Se tenir debout, c’est relever la tête.
3/ Le roman post-management
Peut-être est-ce dans le sillage de Robert Linhart les romans les plus surprenants de cette rentrée qui interroge, cette fois, depuis le récit la tyrannie managériale, l’organisation en coupe réglée du travail, l’acharnement des managers à produire du dressage social. Mais ici le roman du post-management ne se contente pas de décrire le management dont les employés sont victimes : il questionne le récit néomanagérial que le management produit lui-même.

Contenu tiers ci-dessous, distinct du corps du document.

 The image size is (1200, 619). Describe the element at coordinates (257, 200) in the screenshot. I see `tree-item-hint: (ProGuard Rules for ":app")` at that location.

Qu’on songe ici au remarquable En salle de Claire Baglin paru en septembre 22 chez Minuit. Dans une langue sèche et mesurée, le récit croise le double fil de souvenirs d’enfance puis d’adolescence d’une jeune femme qui, bientôt, travaillera dans un fast food. Récit sur le travail, récit travaillé par la valeur du travail, En salle offre, dans le sillage des récits de Leslie Kaplan, Robert Linhart et Thierry Metz, une saisie de l’aliénation et de l’exploitation dans l’usine à burgers. Cependant, comme elle le dit, la particularité de Baglin est de vouloir se détacher des sciences humaines qui depuis les années 1980 avaient pu nourrir une manière de narration documentaire : « J’ai souhaité échapper à un certain allant vers la démonstration sociologique ou la trajectoire d’un transfuge de classe » Avant d’ajouter : « En Salle ne se situe pas à cet endroit mais est d’abord constitué par ses choix littéraires. L’équipière au fastfood a les pouces blancs, secoue les panières, prend des commandes les pieds dans l’eau mais autre chose est en jeu, dans ces deux fils narratifs que vous nommez. En somme, la narratrice écrit moins pour se prémunir du travail que pour garder mémoire. »

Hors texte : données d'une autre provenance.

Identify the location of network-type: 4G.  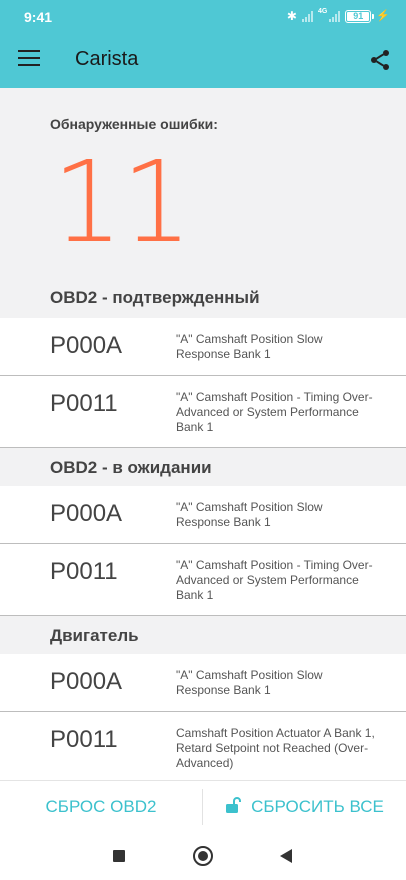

En ce sens, écrire ne consiste pas uniquement à témoigner mais, par la littérature, à proposer de sauver la société en réorganisant pour soi le néant qui guette chacun depuis le management : « L’écriture serait alors la création d’une chronologie nouvelle qui pourrait rectifier les incohérences et les manques du réel. En ce sens, le mensonge, qu’il soit créé de toute pièce ou déformé à partir de la réalité, me semble constituer une première forme de roman. »
Se tenir debout, c’est se remettre au travail du récit.

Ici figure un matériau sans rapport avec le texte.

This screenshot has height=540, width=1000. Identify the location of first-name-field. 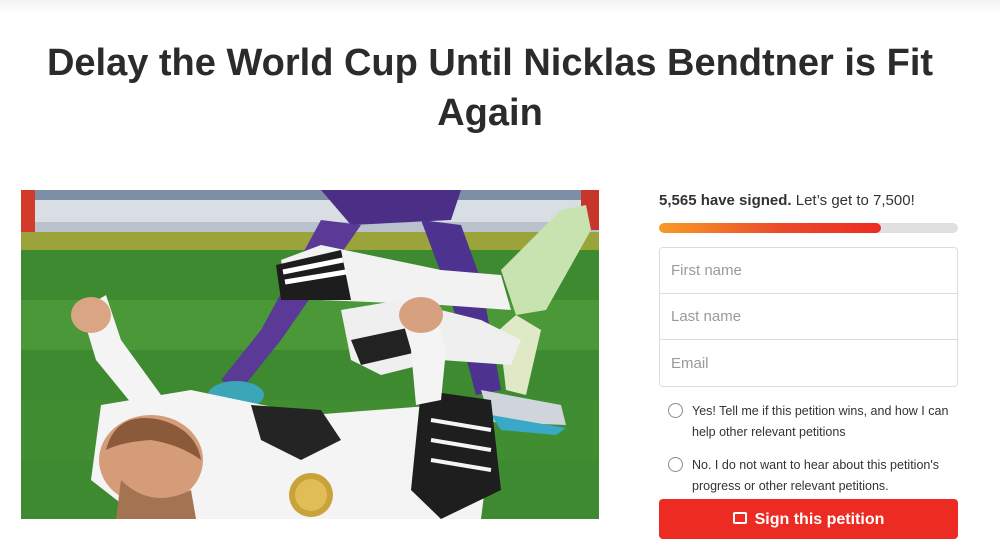
(808, 271).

Romans PostMeToo, romans décoloniaux, romans du post-management : trois tendances majeures de cette rentrée littéraire et plus profondément d’une littérature contemporaine française plus que jamais en demande de réel, en appétence d’un social dont seule la littérature peut se saisir. Une appétence qui est celle d’un « Se tenir debout » moral, social et littéraire dont on n’a pas fini de parler.
Cette intervention a été prononcée dans le cadre du Banquet d’automne de Lagrasse qui s’est tenu les 26 et 27 novembre 2022 « Se tenir debout » (EPCC « Les Arts de lire »).